### Exercise directions
Nothing may be dropped. Retype the whole listing exactly.

※ ※ ※

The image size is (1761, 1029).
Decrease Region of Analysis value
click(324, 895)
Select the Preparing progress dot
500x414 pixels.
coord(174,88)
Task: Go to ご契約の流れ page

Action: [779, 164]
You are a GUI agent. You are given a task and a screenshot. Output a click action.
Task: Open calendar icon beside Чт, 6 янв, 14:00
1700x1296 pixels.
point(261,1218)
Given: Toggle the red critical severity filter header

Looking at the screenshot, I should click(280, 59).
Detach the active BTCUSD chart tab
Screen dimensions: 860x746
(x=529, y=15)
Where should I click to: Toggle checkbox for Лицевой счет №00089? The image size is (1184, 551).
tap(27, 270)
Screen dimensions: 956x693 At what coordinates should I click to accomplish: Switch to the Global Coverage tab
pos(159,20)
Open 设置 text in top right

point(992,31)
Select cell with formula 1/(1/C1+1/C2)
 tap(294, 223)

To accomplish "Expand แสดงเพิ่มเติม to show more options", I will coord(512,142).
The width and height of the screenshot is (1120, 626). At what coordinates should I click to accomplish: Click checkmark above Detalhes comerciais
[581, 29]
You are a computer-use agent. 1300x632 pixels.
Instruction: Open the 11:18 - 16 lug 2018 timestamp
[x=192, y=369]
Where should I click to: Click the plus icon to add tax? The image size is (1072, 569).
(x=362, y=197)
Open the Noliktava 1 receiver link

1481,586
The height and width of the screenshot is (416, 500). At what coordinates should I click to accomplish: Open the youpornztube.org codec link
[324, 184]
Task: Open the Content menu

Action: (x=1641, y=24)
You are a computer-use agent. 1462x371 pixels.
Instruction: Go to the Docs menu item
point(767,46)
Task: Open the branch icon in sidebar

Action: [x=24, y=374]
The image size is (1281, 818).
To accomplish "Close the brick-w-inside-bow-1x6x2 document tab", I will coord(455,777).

※ ※ ※

### Response
The image size is (1761, 1029).
Decrease Region of Analysis value
click(324, 895)
Select the Preparing progress dot
500x414 pixels.
coord(174,88)
Task: Go to ご契約の流れ page

Action: [779, 164]
You are a GUI agent. You are given a task and a screenshot. Output a click action.
Task: Open calendar icon beside Чт, 6 янв, 14:00
1700x1296 pixels.
point(261,1218)
Given: Toggle the red critical severity filter header

Looking at the screenshot, I should click(280, 59).
Detach the active BTCUSD chart tab
Screen dimensions: 860x746
(x=529, y=15)
Where should I click to: Toggle checkbox for Лицевой счет №00089? The image size is (1184, 551).
tap(27, 270)
Screen dimensions: 956x693 At what coordinates should I click to accomplish: Switch to the Global Coverage tab
pos(159,20)
Open 设置 text in top right

point(992,31)
Select cell with formula 1/(1/C1+1/C2)
 tap(294, 223)

To accomplish "Expand แสดงเพิ่มเติม to show more options", I will coord(512,142).
The width and height of the screenshot is (1120, 626). At what coordinates should I click to accomplish: Click checkmark above Detalhes comerciais
[581, 29]
You are a computer-use agent. 1300x632 pixels.
Instruction: Open the 11:18 - 16 lug 2018 timestamp
[x=192, y=369]
Where should I click to: Click the plus icon to add tax? The image size is (1072, 569).
(x=362, y=197)
Open the Noliktava 1 receiver link

1481,586
The height and width of the screenshot is (416, 500). At what coordinates should I click to accomplish: Open the youpornztube.org codec link
[324, 184]
Task: Open the Content menu

Action: (x=1641, y=24)
You are a computer-use agent. 1462x371 pixels.
Instruction: Go to the Docs menu item
point(767,46)
Task: Open the branch icon in sidebar

Action: [x=24, y=374]
The image size is (1281, 818).
To accomplish "Close the brick-w-inside-bow-1x6x2 document tab", I will coord(455,777).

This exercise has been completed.